### Records to process ###

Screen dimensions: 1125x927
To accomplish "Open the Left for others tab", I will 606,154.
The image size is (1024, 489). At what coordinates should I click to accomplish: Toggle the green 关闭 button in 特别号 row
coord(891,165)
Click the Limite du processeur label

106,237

###

• [Task goal]
An exact copy of every line above is what this asks for.

• [Exercise solution]
Screen dimensions: 1125x927
To accomplish "Open the Left for others tab", I will 606,154.
The image size is (1024, 489). At what coordinates should I click to accomplish: Toggle the green 关闭 button in 特别号 row
coord(891,165)
Click the Limite du processeur label

106,237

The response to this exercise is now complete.